That's good to hear and actually it plays out in the numbers that we see in the macro economy as well. Despite all the headwinds and everything we still see a 5.1 percent growth year on year in the India’s industry index of production which is a direct indicator of how growth and factory output is happening. So I think that's a very clear indicator. And in fact this is something which we’ve also seen across multiple downturn cycles as we grow that macros actually put pressure on key operating metrics and it’s only the companies which have strong fundamentals who survive through them and they not just survive they actually expand to take up the place which has been vacated by companies which probably didn’t have those strong fundamentals which were out there. But that begs the question in this current environment and with B2B as a very specific example what are those current fundamentals, what are those key characteristics that would enable a B2B company to actually become big, to have that big opportunity in such a scenario going forward.

Sudipto:

See, the fundamentals have not changed, whatever the fundamentals were 18 months back it’s still the same. So if you remember in the last set of podcasts that we did in B2B marketplaces we identified 3-4 different things. One, if you're building in B2B please build vertical B2B marketplaces because every supply chain in B2B is different. So that's one and it still continues to be true. Second, we spoke about the supply fragmentation so if supply is fragmented and unbranded then marketplace is all the value because the buyer does not know if they can trust the supplier and they start trusting the marketplace, the marketplace creates value.

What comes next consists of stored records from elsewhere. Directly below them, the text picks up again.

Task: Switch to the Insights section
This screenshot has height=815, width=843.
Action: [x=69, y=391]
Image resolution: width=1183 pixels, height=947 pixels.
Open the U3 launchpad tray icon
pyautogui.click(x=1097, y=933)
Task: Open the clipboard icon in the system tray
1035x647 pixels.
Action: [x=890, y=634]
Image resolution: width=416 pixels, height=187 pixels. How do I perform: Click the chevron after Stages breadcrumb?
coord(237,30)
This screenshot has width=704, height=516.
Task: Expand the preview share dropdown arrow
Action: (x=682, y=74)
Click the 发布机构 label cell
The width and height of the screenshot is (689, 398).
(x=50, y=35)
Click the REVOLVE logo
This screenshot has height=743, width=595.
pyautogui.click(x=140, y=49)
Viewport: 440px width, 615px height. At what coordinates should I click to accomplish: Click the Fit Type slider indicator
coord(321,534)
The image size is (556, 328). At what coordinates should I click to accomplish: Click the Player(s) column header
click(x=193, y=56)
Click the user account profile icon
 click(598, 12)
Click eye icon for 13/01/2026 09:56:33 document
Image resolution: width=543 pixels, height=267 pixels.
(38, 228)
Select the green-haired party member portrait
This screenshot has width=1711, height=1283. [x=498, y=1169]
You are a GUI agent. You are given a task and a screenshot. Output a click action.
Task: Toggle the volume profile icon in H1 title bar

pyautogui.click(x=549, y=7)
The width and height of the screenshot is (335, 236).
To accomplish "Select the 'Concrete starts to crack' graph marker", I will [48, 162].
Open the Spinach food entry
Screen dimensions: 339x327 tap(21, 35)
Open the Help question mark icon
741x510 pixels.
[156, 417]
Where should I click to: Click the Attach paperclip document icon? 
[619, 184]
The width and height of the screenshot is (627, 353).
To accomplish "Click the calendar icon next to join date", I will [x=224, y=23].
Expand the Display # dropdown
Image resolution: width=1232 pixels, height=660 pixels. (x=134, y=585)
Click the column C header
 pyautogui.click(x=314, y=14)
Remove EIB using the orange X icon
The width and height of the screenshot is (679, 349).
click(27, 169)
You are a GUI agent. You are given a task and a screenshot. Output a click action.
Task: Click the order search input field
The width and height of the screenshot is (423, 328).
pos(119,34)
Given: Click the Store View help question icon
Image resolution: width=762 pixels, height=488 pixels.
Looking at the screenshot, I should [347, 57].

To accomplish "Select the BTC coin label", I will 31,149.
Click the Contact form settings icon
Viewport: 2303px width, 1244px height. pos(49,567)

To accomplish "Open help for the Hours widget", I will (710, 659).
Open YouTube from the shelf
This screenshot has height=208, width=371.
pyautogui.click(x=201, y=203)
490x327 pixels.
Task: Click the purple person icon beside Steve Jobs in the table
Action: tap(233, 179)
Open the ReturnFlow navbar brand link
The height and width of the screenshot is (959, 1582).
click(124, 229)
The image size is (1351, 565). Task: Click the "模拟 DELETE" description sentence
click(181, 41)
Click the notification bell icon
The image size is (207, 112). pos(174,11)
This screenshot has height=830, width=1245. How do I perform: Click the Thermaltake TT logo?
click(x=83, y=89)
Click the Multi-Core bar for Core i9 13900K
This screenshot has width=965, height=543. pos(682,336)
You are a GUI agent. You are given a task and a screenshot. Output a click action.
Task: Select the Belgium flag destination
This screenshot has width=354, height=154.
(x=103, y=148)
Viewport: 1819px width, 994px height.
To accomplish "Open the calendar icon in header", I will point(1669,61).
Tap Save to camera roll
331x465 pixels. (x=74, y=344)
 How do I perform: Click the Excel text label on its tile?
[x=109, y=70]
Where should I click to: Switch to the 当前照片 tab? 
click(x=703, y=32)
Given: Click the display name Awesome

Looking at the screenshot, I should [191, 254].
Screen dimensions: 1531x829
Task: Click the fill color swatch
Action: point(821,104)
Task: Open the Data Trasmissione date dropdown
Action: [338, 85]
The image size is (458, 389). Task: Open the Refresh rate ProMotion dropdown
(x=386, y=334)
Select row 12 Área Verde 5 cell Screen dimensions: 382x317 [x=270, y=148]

So if you're building a B2B marketplace company please build in areas where the supply is fragmented. However in areas where the supply is consolidated, branded and there is sort of IP in the production process there you should build a core manufacturing or a core agritech company instead of building a distribution company. So figure out where the value is in the supply chain, fragmented supply value is with the marketplace, IP driven consolidated supply value is in the production. And focus on the right place to build for a particular supply chain. Third, B2B is as much a balance sheet company as a P&L company so ensuring that, a, you're raising having a strong balance sheet raising debt your cost of capital is cheaper and ensuring that you have a tight monitoring sort of processes the ensure that collections, receivables, working capital, these are under control is extremely critical. I would say those were key to building a B2B company 18 months back, they still continue to be the key to building a good B2B company. Take a vertical, figure out across the supply chain where do you want to play, in production or in distribution. Then have a very strong balance sheet with low cost of capital and extremely strong collection and receivable processes. If you do that it’s a strong solid B2B company.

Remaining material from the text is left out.